# The Outback Is Gone



## Y-Guy (Jan 30, 2004)

Well Oregon_Camper just left our house with the 28RSS in tow. I know the camper is off to spend years with a great family, and best of all we'll see them in a couple of weeks at the NW Rally. Still sad to see the camper go, it will be greatly missed.

I had to make the needed changes to the website too...


----------



## HootBob (Apr 26, 2004)

You'll always be an Outbacker with us 
So don't be a stranger
Don


----------



## PDX_Doug (Nov 16, 2004)

Our deepest sympathies to you and your family in this trying time.
I'm sure the Outback will be in good hands, and we will be glad to keep an eye on it for you!

That being said....HOO WAH!!!















GREAT BIG NEW TOY HAULER!!!









Happy Trails, and see you at Fort Stevens,
Doug


----------



## vdub (Jun 19, 2004)

You probably felt the same way about your Outback as I did about my F-250. Really a sad day when I handed the keys to a complete stranger. Sure hope he is treating her well....


----------



## Oregon_Camper (Sep 13, 2004)

Y-Guy said:


> Well Oregon_Camper just left our house with the 28RSS in tow. I know the camper is off to spend years with a great family, and best of all we'll see them in a couple of weeks at the NW Rally. Still sad to see the camper go, it will be greatly missed.


Steve...your old Outback is indeed in good hands.

The kids couldn't stop saying "I get the "big" bunk...when can we go camping...can I bring a friend...isn't this going to be fun".

It worked out nice that you and I are about 4hrs apart. Gave me some good time behind the wheel to get comfortable with the 30' trailer vs. my old 12' Coleman. The Subrban did a great job pulling the Outback (did drop to 8mpg)

Thanks again for all the time and effort you put into making us comfortable with all Outback.
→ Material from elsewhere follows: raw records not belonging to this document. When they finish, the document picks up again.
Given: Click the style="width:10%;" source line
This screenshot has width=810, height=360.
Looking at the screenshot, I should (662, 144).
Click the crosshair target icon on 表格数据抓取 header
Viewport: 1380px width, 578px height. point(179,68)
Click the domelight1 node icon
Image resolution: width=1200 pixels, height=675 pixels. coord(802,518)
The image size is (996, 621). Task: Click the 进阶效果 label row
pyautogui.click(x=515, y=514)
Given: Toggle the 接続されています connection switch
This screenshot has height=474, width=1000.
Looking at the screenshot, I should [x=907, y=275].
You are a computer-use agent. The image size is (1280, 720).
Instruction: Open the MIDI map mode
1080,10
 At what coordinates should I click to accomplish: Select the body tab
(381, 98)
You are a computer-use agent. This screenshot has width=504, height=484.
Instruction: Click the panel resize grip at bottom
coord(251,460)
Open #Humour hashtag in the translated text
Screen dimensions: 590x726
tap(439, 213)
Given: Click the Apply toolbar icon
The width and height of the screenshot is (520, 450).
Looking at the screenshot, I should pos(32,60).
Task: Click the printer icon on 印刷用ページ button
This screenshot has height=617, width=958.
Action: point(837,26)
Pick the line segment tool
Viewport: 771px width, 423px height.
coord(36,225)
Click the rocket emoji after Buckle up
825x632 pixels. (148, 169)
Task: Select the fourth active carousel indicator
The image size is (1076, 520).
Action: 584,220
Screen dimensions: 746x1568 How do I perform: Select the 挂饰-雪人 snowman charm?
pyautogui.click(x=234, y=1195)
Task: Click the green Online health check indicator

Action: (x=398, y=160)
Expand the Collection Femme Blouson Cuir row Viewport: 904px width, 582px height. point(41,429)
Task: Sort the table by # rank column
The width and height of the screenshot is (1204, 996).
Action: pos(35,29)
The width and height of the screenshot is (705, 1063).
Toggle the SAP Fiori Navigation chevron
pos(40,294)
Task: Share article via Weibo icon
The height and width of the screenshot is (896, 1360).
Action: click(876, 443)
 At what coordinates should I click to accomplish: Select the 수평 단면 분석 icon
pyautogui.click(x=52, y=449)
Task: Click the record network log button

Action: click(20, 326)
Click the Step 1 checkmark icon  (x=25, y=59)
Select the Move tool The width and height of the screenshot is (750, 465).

There are a lot of things to remember and you did a great job of helping us along the way.

I was a bit nervous about pulling a 30' trailer, but with a good hitch and common sense on the roads, everything we great.

Thanks again!!!!


----------



## Thor (Apr 7, 2004)

Y-Guy

Once an Outbacker always an Outbacker









O_Camper

Congrats on your new TT. It is a great model and you got one with all the mods already done.









Thor


----------



## NDJollyMon (Aug 22, 2003)

Dearly beloved....we are gathered together...


----------



## hyewalt34 (May 9, 2004)

All I can say is Y???









Walter


----------



## Y-Guy (Jan 30, 2004)

Jim I'm glad things went well for you on the way home. I was hoping it would go smooth. After you left we headed over to Russ Dean and started going through the Raptor, spent the next 3 hours going through our own walk through and having a few things corrected.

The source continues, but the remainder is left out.